Sunday Snippet: Hayao Miyazaki

“Personally, I was never more passionate about manga than when preparing for my college entrance exams. It’s a period of life when young people appear to have a great deal of freedom, but are in many ways actually oppressed. Just when they find themselves powerfully attracted to members of opposite sex, they have to really crack the books. To escape from this depressing situation, they often find themselves wishing they could live in a world of their own – a world they can say is truly theirs, a world unknown even to their parents.

“To young people, anime is something they incorporate into this private world. I often refer to this feeling as one yearning for a lost world. It’s a sense that although you may currently be living in a world of constraints, if you were free from those constraints, you would be able to do all sorts of things. And it’s that feeling, I believe, that makes mid-teens so passionate about anime.”

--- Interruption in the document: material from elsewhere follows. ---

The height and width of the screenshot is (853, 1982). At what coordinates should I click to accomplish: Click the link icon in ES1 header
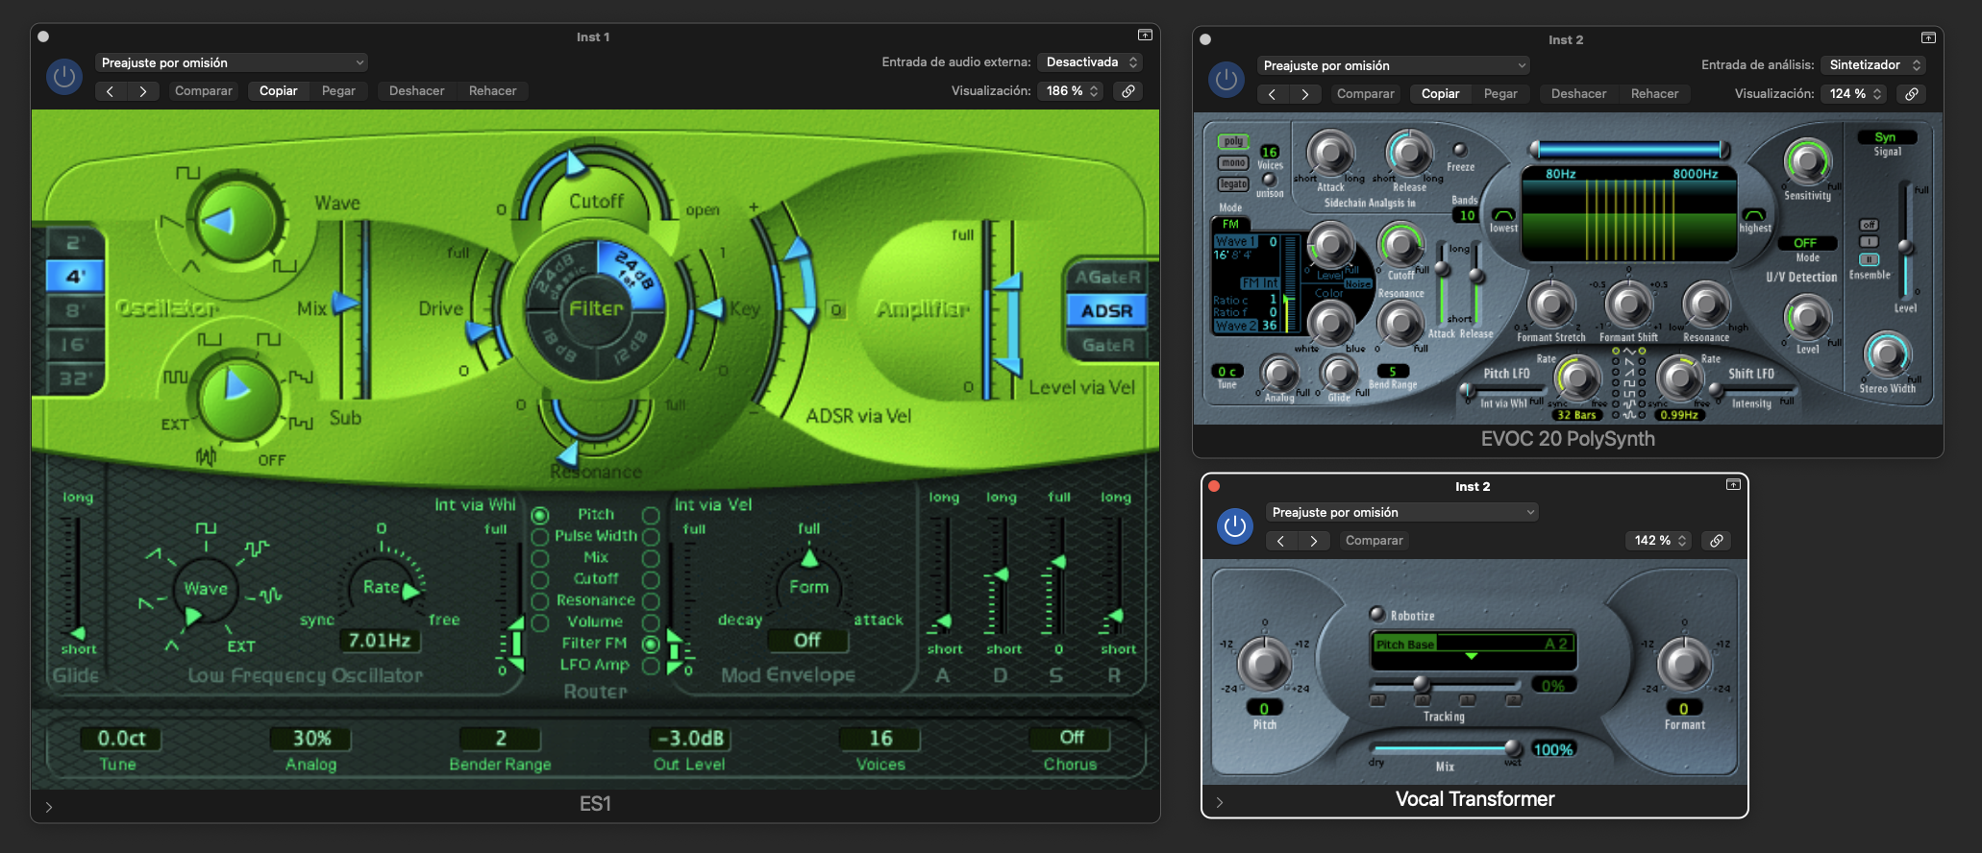[1128, 91]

Aside from some Dragon Ball Z and the odd movie here and there, I never really got into anime as a kid. I never really followed any of the series and it wouldn’t be entirely fair to say that I follow any of them today either. I did get into Naruto and Initial D for a time, and they both offered an entirely different kind of escapism to help get my mind off of work and school. But as far as anime movies go, there are few that can rival the creations of Hayao Miyazaki and Studio Ghibli.

Most of us are familiar with the more iconic works, like My Neighbor Totoro and Spirited Away, but there are some other films that are also worthy of your attention, like those I recently highlighted with my Studio Ghibli movie reviews. Not unlike other legendary figures Walt Disney and Shigeru Miyamoto, Hayao Miyazaki has always had an incredible artistic vision. He’s captured our imaginations time and time again, and as he illustrates in the quote above, he’s been able to free us from worldly constraints as a result.

As young children, we are faced with a near infinite world of possibilities. When you’re a mere tot, the dream of becoming a firefighter, professional ballet dancer or Hollywood movie star is very real. As we get older, it can feel like this sense of endless possibility starts to shrink and dwindle. If you don’t get noticed by college scouts, the chances of you making it as a professional basketball player start to slip away.

As you approach the age of an older adult, the likelihood that you’ll go back to school to become a brain surgeon starts to fade away. It’s not impossible, but it’s not as possible as when you had those dreams and ambitions as a young child.

The more decisions that you make, the more it starts to feel like you are casting aside other possibilities. You could be making great progress, but you could also be constraining yourself even further. And that’s why we look to manga, anime and other forms of entertainment as a means of escape. If only vicariously via the characters on the screen, we can live out some of these alternate realities. You can start feeling like you are “able to do all sorts of things.”

Children innocently approach the world with a grand sense of wonder, curiosity and enthusiasm. Nothing is impossible, because everything is possible. As adults, there’s no reason we can’t have the same kind of passion and imagination. And we can thank Hayao Miyazaki for reminding us of this important lesson.

Who knows? You might indeed meet a gigantic cat with a tiny umbrella one day. And he could help you grow a bunch of trees in a matter of moments.